Good editing is paramount, but there seems to be a view out there that it’s a luxury rather than a necessity. This is deeply flawed. Others seem to think their prose is clean enough, they have rewritten their book multiple times, and had a plethora of knowledgeable friends read it, so they can do without. This is a mistake.
Even the best writers need editors. For a clear example of this, see my early post on Raymond Carver and how his legendary editor Gordon Lish transformed his story Beginners into the classic What We Talk About When We Talk About Love.
Writers with less experience need editors even more. It’s not just about catching mistakes. It’s about massaging the text to improve the flow, the rhythm, the cadence. It’s about adopting the appropriate tone, the right pitch. It’s about how you want the reader to feel.
You can’t edit your own work. Aside from being terrible judges about whether their own words are any good or not, writers don’t have the requisite emotional distance from the text to view it as a fresh reader does. They are so involved with the story that they can’t see the flaws.
The whole story is in your head. You may or may not have been successful in getting all that down on the page. A trained eye can see where you gave the reader too little information, or too much.
An editor has the skilled, dispassionate eye to look critically at your work, examining each sentence and asking it one crucial question: does this move the story forward.
A writer simply can’t do that. Not like an editor can.

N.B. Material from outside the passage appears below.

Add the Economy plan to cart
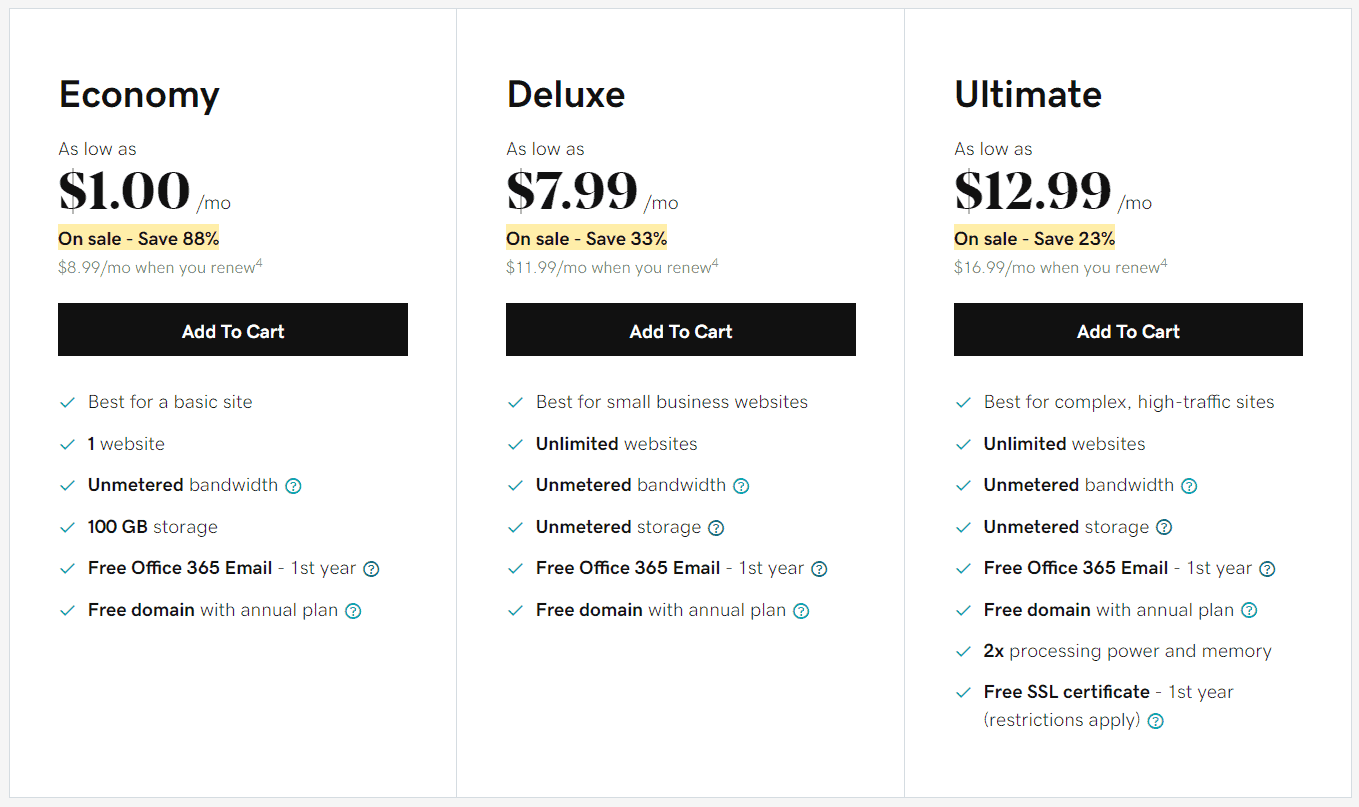This screenshot has height=807, width=1359. [233, 330]
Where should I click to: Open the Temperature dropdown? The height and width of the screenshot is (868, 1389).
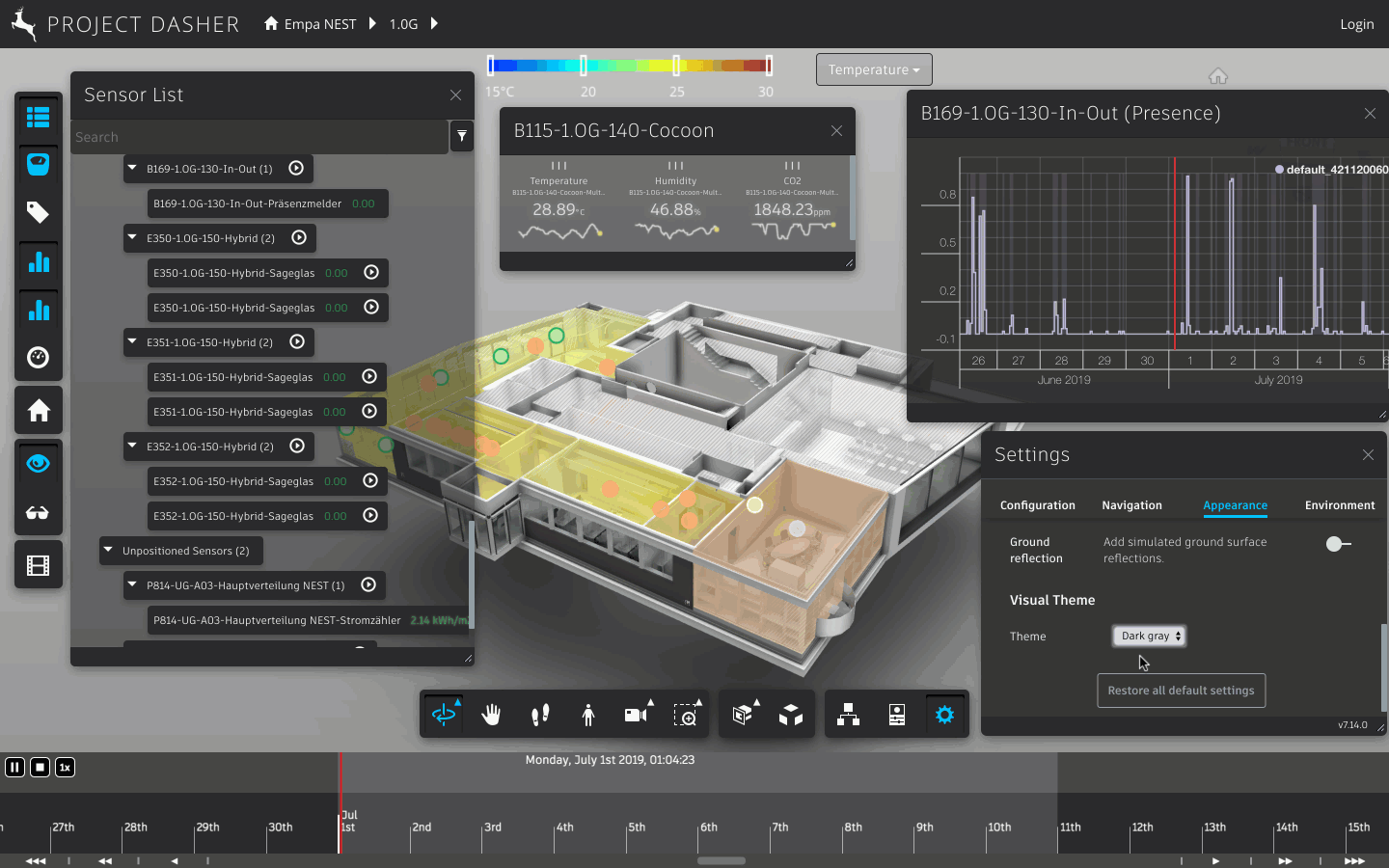tap(873, 69)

This is how I suggest a writer should operate:
3. Beta readers/critique circle/writing group/online feedback forum, then incorporate the changes, and if necessary, repeat this step
4. Professional editor
Many editors will do Stages 4 & 5, but it’s not a bad idea to get a fresh pair of eyes to look at the manuscript after you have incorporated your editor’s suggestions.
The crucial point here is that the more work you put in at Stages 2 & 3 the less you will have to spend at Stages 4 & 5. I have some good beta readers and I think I’m getting pretty good at self-editing. My editor says that the “copy” I give her is relatively clean. Even so, the amount of errors she catches is breathtaking.
But more than errors, she advises on flow, rhythm, and structure. She suggest cuts where the prose is flabby, where dialogue is just a filler, at any point where I am not moving the story forward. It makes the whole narrative punchier and tighter, and the overall effect more powerful.
After I incorporate her changes, the story always moves up a level or two. The difference is unreal.
If I can achieve one thing with this blog, I would like it to be this: more people using professional editors and professional designers.
I think I have made the case for cover designers pretty well. Over the next month or so I will attempt to do the same for editors – and rope some of them in to do a few guest posts here.
I might even show you how one of my stories went through the above five stages, although I really don’t want to show anyone that first draft.
I spent around $1000 on editing for Let’s Get Digital. I’ve made 75% of that back in three weeks. That would never have happened without an editor.
It truly is an investment, and more than that, an education. My editor doesn’t just suggest changes, she explains them. With each edit, I’m not just improving my book, I’m becoming a better writer.
You owe it to your yourself – and your readers – to do the same.